The following article appears in the Independent:

Robert Mugabe will relinquish his leadership of Zimbabwe's ruling party by December, paving the way for his exit as President and new elections by June 2004, the South African President Thabo Mbeki has told George Bush.

The Independent has established that Mr Bush has pledged a reconstruction package for Zimbabwe worth up to $10bn (?6.2bn) over an unspecified timeframe, if a new leader takes over.


Mr Bush surprised Zimbabwe opposition figures when at a press conference after the Pretoria meeting he presented a united front with Mr Mbeki, and declared him the "point man" on Zimbabwe.

Privately Mr Bush is said to have exerted pressure on the South African President by indicating that South African companies would benefit from the aid package for Zimbabwe, since many of them would be well placed to bid for contracts. South African firms are owed huge amounts of money by Zimbabwe, mainly for fuel and electricity supplies.

Evidence that Mr Mugabe has promised to quit his party post in December is emerging from within the ruling party, where distinct factions are already vying to succeed him.

Personally, I am sceptical as to the veracity of this story; there is simply too much about it that fails to ring true. That President Bush would be willing to pledge $10 billion to the reconstruction of Zimbabwe, of all countries, strikes me as too absurd to be believed. Why would he do such a thing for a country that has no domestic constitutuencies or strategic value, when more strategically important entities like Pakistan and the Palestinian Authority have failed to enjoy such munificence?

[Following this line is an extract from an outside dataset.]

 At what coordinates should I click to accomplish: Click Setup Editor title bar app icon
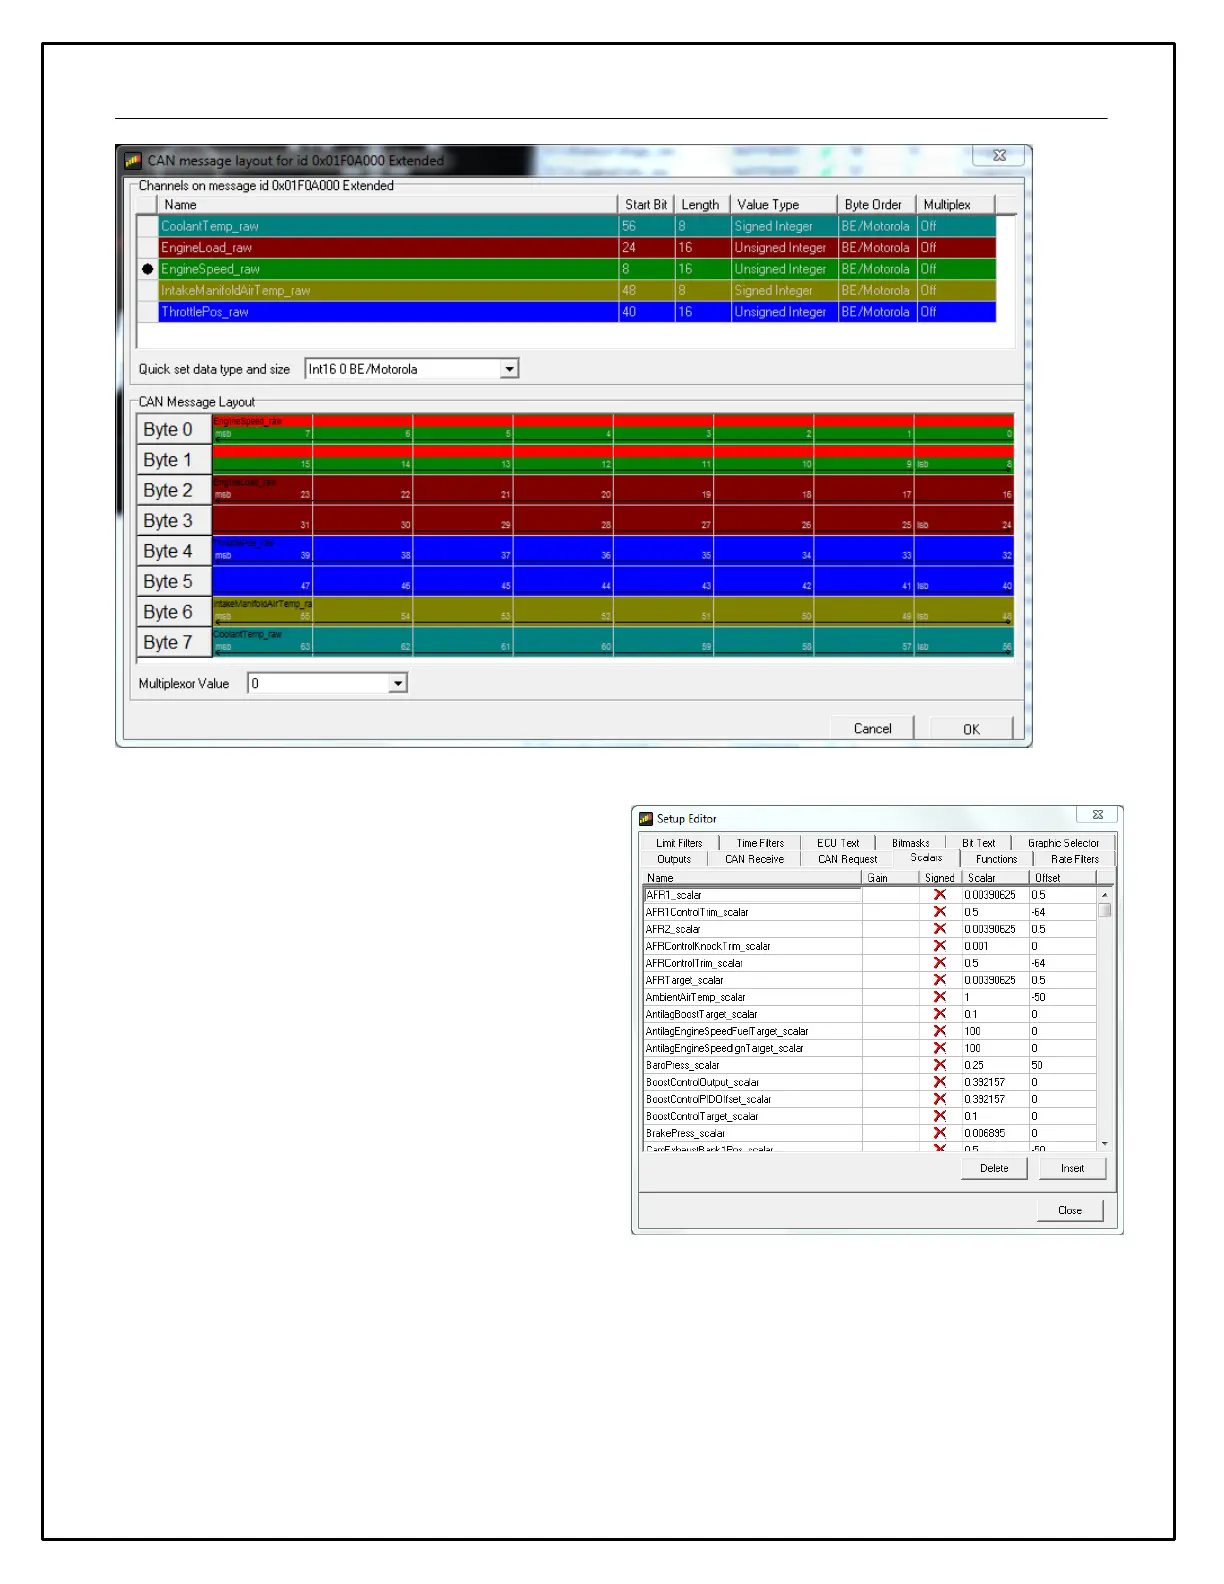(646, 818)
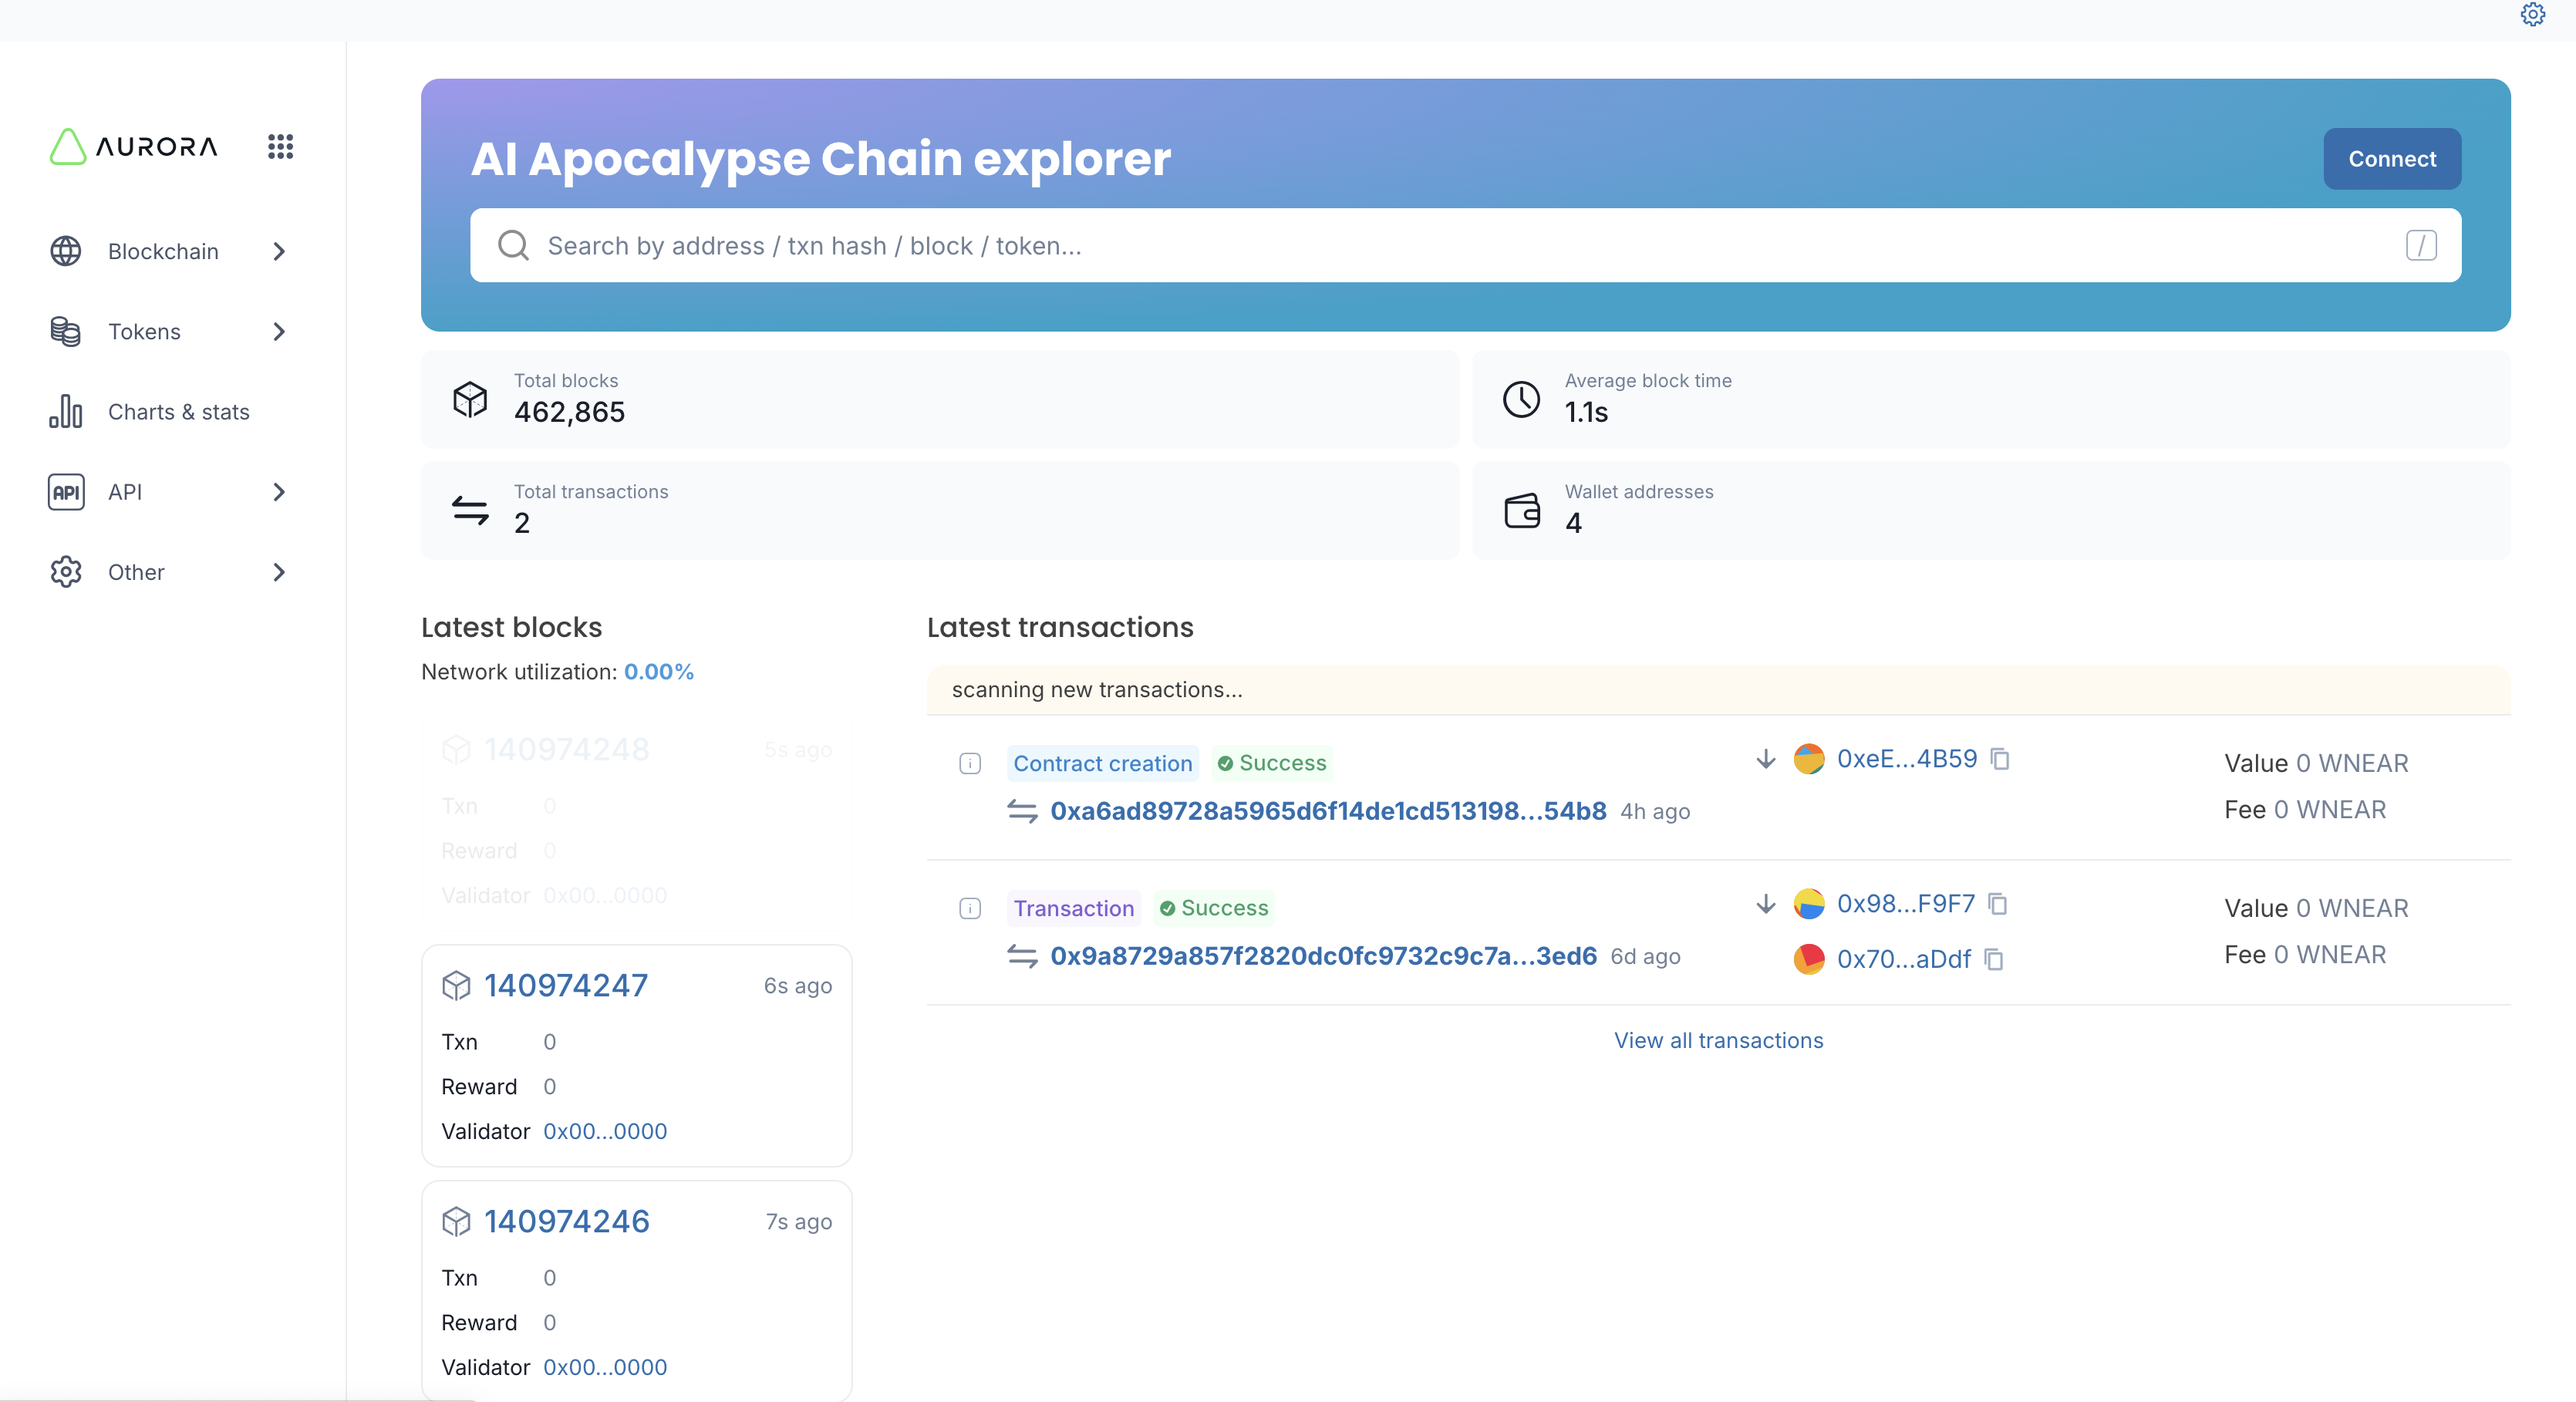Screen dimensions: 2576x1402
Task: Expand the Tokens menu chevron
Action: tap(279, 332)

Then there is the African Big Man Disease to consider. How likely is it that an old fashioned African despot like Mugabe would ever cede power anywhere other than on his deathbed? Add the remote possibility of this happening to the unimportance of Zimbabwe in American eyes, and the odds are very much against this story being true. The fact is that if there were no white farmers in Zimbabwe, the crisis unfolding there would not enjoy even the limited press it has had thus far.